No. 68 – Toronto Argonauts
- Position: Offensive lineman
- Roster status: Active
- CFL status: American

Personal information
- Born: August 3, 1998 (age 28) Chicago, Illinois, U.S.
- Listed height: 6 ft 4 in (1.93 m)
- Listed weight: 300 lb (136 kg)

Career information
- College: West Florida (2020–2022) Arizona Western College (2016–2018)
- NFL draft: 2022: undrafted

Career history
- 2023: San Diego Strike Force
- 2024: Southwest Kansas Storm*
- 2025: Vegas Knight Hawks
- 2026–present: Toronto Argonauts
- * Offseason or practice squad member only
- Stats at CFL.ca

= Desmond Bland =

American gridiron football player (born 1998)

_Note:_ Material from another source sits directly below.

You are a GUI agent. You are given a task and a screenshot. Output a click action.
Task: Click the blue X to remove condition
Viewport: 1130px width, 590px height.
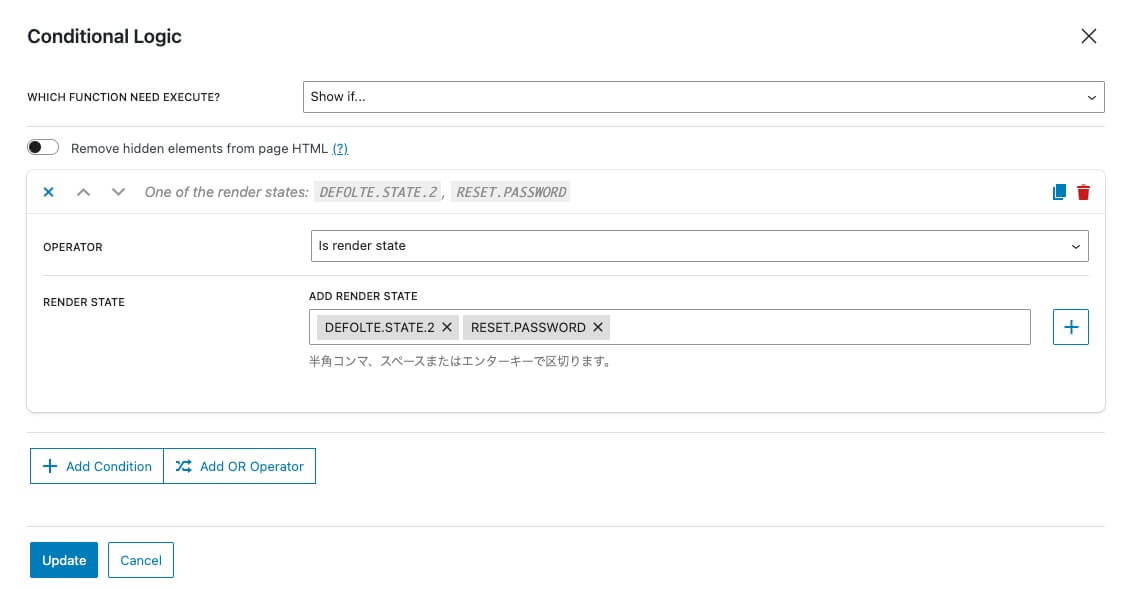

Desmond Bland (born August 3, 1998) is an American professional football offensive lineman for the Toronto Argonauts of the Canadian Football League (CFL).

==College career==
Bland first played college football for the Arizona Western College Matadors from 2016 to 2018. He then transferred to the University of West Florida to play for the West Florida Argonauts, playing in nine games from 2021 to 2022 after the cancellation of the 2020 season.

==Professional career==
===San Diego Strike Force===
Bland played for the San Diego Strike Force during their 2023 season.

===Southwest Kansas Storm===
Bland signed with the Southwest Kansas Storm on October 23, 2023, but did not play as he attended the New Orleans Saints rookie minicamp.

===Vegas Knight Hawks===
Bland signed with the Vegas Knight Hawks for the 2025 season where he played in all 19 games, including the 2025 IFL Championship. Highlighted by a kickoff return touchdown.

===Toronto Argonauts===
On December 12, 2025, it was announced that Bland had signed with the Toronto Argonauts. He earned a starting spot in training camp and played in his first CFL game on June 12, 2026, against the Montreal Alouettes.